▶ _Task directions_: When you reach the records, transcribe each one exactly.

▶ _Given information_:
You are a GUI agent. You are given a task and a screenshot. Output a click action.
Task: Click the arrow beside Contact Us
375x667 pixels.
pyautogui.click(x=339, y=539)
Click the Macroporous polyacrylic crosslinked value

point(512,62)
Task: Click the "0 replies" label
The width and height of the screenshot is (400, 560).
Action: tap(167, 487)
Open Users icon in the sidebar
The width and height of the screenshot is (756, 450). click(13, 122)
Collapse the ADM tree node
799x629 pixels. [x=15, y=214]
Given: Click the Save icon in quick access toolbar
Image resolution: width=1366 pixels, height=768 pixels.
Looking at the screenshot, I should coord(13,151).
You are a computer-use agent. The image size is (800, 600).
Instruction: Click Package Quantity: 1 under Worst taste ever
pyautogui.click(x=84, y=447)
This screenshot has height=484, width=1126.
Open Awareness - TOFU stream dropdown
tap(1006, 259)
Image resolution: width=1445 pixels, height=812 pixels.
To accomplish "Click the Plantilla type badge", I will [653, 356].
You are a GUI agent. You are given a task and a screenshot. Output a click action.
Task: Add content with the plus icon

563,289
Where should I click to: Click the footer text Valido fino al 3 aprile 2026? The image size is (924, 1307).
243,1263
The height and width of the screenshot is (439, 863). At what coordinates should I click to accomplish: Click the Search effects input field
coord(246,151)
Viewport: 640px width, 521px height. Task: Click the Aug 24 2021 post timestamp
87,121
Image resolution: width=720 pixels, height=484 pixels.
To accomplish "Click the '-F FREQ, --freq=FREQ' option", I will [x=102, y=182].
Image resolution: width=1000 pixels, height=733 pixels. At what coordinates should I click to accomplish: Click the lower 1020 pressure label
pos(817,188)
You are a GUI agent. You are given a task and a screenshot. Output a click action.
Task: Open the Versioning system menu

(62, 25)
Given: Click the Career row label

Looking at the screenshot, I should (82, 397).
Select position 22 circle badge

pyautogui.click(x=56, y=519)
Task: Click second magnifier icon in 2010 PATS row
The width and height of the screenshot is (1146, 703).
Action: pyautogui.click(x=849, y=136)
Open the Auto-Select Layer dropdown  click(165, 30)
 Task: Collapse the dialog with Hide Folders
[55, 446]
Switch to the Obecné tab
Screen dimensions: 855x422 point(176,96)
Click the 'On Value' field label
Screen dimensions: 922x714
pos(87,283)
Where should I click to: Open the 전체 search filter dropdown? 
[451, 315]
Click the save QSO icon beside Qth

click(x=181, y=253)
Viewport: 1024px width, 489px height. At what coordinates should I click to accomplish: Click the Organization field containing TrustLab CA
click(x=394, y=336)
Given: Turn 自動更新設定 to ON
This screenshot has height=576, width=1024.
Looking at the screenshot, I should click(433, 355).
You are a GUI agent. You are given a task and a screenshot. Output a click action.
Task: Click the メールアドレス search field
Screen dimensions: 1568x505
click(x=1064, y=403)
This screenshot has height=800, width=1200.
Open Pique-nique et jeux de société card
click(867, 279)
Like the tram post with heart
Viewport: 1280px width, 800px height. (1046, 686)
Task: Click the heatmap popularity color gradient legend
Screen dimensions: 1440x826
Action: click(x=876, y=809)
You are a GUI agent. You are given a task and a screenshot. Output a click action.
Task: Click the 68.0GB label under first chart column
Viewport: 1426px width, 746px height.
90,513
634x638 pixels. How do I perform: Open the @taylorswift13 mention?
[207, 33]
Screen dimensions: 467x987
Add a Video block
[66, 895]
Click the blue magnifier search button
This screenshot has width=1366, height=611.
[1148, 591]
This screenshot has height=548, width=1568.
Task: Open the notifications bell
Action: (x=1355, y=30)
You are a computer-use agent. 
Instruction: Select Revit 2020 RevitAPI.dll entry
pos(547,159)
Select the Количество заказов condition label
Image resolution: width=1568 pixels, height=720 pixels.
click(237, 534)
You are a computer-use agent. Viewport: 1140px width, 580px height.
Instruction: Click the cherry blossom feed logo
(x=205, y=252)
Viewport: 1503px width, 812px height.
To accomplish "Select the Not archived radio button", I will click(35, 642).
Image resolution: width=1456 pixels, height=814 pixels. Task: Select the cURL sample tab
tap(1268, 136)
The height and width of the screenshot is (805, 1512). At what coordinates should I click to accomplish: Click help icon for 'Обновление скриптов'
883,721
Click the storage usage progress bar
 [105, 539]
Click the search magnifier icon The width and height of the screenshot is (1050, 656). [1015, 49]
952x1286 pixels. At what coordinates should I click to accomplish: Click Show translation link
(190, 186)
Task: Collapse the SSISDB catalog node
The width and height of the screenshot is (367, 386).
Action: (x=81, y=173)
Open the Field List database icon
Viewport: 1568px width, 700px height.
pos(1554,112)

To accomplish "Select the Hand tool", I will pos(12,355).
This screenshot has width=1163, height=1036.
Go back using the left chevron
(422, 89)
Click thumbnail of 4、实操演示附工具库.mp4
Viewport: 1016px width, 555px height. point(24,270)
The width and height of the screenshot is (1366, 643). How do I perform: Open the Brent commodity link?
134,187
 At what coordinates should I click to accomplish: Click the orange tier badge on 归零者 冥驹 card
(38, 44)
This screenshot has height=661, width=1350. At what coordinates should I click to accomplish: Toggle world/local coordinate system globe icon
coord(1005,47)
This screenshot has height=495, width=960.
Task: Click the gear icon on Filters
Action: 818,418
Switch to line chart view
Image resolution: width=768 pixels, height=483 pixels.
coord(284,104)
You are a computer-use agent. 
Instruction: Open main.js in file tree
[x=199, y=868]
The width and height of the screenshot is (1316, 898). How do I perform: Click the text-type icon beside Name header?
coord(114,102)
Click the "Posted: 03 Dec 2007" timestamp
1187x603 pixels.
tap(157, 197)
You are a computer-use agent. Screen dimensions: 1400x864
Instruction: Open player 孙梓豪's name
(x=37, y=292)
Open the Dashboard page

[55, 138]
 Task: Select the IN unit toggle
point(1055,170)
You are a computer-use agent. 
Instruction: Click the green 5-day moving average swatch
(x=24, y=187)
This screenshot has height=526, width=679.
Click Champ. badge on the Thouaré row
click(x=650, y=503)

▶ _Response box_:
You are a GUI agent. You are given a task and a screenshot. Output a click action.
Task: Click the arrow beside Contact Us
375x667 pixels.
pyautogui.click(x=339, y=539)
Click the Macroporous polyacrylic crosslinked value

point(512,62)
Task: Click the "0 replies" label
The width and height of the screenshot is (400, 560).
Action: tap(167, 487)
Open Users icon in the sidebar
The width and height of the screenshot is (756, 450). click(13, 122)
Collapse the ADM tree node
799x629 pixels. [x=15, y=214]
Given: Click the Save icon in quick access toolbar
Image resolution: width=1366 pixels, height=768 pixels.
Looking at the screenshot, I should coord(13,151).
You are a computer-use agent. The image size is (800, 600).
Instruction: Click Package Quantity: 1 under Worst taste ever
pyautogui.click(x=84, y=447)
This screenshot has height=484, width=1126.
Open Awareness - TOFU stream dropdown
tap(1006, 259)
Image resolution: width=1445 pixels, height=812 pixels.
To accomplish "Click the Plantilla type badge", I will [653, 356].
You are a GUI agent. You are given a task and a screenshot. Output a click action.
Task: Add content with the plus icon

563,289
Where should I click to: Click the footer text Valido fino al 3 aprile 2026? The image size is (924, 1307).
243,1263
The height and width of the screenshot is (439, 863). At what coordinates should I click to accomplish: Click the Search effects input field
coord(246,151)
Viewport: 640px width, 521px height. Task: Click the Aug 24 2021 post timestamp
87,121
Image resolution: width=720 pixels, height=484 pixels.
To accomplish "Click the '-F FREQ, --freq=FREQ' option", I will [x=102, y=182].
Image resolution: width=1000 pixels, height=733 pixels. At what coordinates should I click to accomplish: Click the lower 1020 pressure label
pos(817,188)
You are a GUI agent. You are given a task and a screenshot. Output a click action.
Task: Open the Versioning system menu

(62, 25)
Given: Click the Career row label

Looking at the screenshot, I should (82, 397).
Select position 22 circle badge

pyautogui.click(x=56, y=519)
Task: Click second magnifier icon in 2010 PATS row
The width and height of the screenshot is (1146, 703).
Action: pyautogui.click(x=849, y=136)
Open the Auto-Select Layer dropdown  click(165, 30)
 Task: Collapse the dialog with Hide Folders
[55, 446]
Switch to the Obecné tab
Screen dimensions: 855x422 point(176,96)
Click the 'On Value' field label
Screen dimensions: 922x714
pos(87,283)
Where should I click to: Open the 전체 search filter dropdown? 
[451, 315]
Click the save QSO icon beside Qth

click(x=181, y=253)
Viewport: 1024px width, 489px height. At what coordinates should I click to accomplish: Click the Organization field containing TrustLab CA
click(x=394, y=336)
Given: Turn 自動更新設定 to ON
This screenshot has height=576, width=1024.
Looking at the screenshot, I should click(433, 355).
You are a GUI agent. You are given a task and a screenshot. Output a click action.
Task: Click the メールアドレス search field
Screen dimensions: 1568x505
click(x=1064, y=403)
This screenshot has height=800, width=1200.
Open Pique-nique et jeux de société card
click(867, 279)
Like the tram post with heart
Viewport: 1280px width, 800px height. (1046, 686)
Task: Click the heatmap popularity color gradient legend
Screen dimensions: 1440x826
Action: click(x=876, y=809)
You are a GUI agent. You are given a task and a screenshot. Output a click action.
Task: Click the 68.0GB label under first chart column
Viewport: 1426px width, 746px height.
90,513
634x638 pixels. How do I perform: Open the @taylorswift13 mention?
[207, 33]
Screen dimensions: 467x987
Add a Video block
[66, 895]
Click the blue magnifier search button
This screenshot has width=1366, height=611.
[1148, 591]
This screenshot has height=548, width=1568.
Task: Open the notifications bell
Action: (x=1355, y=30)
You are a computer-use agent. 
Instruction: Select Revit 2020 RevitAPI.dll entry
pos(547,159)
Select the Количество заказов condition label
Image resolution: width=1568 pixels, height=720 pixels.
click(237, 534)
You are a computer-use agent. Viewport: 1140px width, 580px height.
Instruction: Click the cherry blossom feed logo
(x=205, y=252)
Viewport: 1503px width, 812px height.
To accomplish "Select the Not archived radio button", I will click(35, 642).
Image resolution: width=1456 pixels, height=814 pixels. Task: Select the cURL sample tab
tap(1268, 136)
The height and width of the screenshot is (805, 1512). At what coordinates should I click to accomplish: Click help icon for 'Обновление скриптов'
883,721
Click the storage usage progress bar
 [105, 539]
Click the search magnifier icon The width and height of the screenshot is (1050, 656). [1015, 49]
952x1286 pixels. At what coordinates should I click to accomplish: Click Show translation link
(190, 186)
Task: Collapse the SSISDB catalog node
The width and height of the screenshot is (367, 386).
Action: (x=81, y=173)
Open the Field List database icon
Viewport: 1568px width, 700px height.
pos(1554,112)

To accomplish "Select the Hand tool", I will pos(12,355).
This screenshot has width=1163, height=1036.
Go back using the left chevron
(422, 89)
Click thumbnail of 4、实操演示附工具库.mp4
Viewport: 1016px width, 555px height. point(24,270)
The width and height of the screenshot is (1366, 643). How do I perform: Open the Brent commodity link?
134,187
 At what coordinates should I click to accomplish: Click the orange tier badge on 归零者 冥驹 card
(38, 44)
This screenshot has height=661, width=1350. At what coordinates should I click to accomplish: Toggle world/local coordinate system globe icon
coord(1005,47)
This screenshot has height=495, width=960.
Task: Click the gear icon on Filters
Action: 818,418
Switch to line chart view
Image resolution: width=768 pixels, height=483 pixels.
coord(284,104)
You are a computer-use agent. 
Instruction: Open main.js in file tree
[x=199, y=868]
The width and height of the screenshot is (1316, 898). How do I perform: Click the text-type icon beside Name header?
coord(114,102)
Click the "Posted: 03 Dec 2007" timestamp
1187x603 pixels.
tap(157, 197)
You are a computer-use agent. Screen dimensions: 1400x864
Instruction: Open player 孙梓豪's name
(x=37, y=292)
Open the Dashboard page

[55, 138]
 Task: Select the IN unit toggle
point(1055,170)
You are a computer-use agent. 
Instruction: Click the green 5-day moving average swatch
(x=24, y=187)
This screenshot has height=526, width=679.
Click Champ. badge on the Thouaré row
click(x=650, y=503)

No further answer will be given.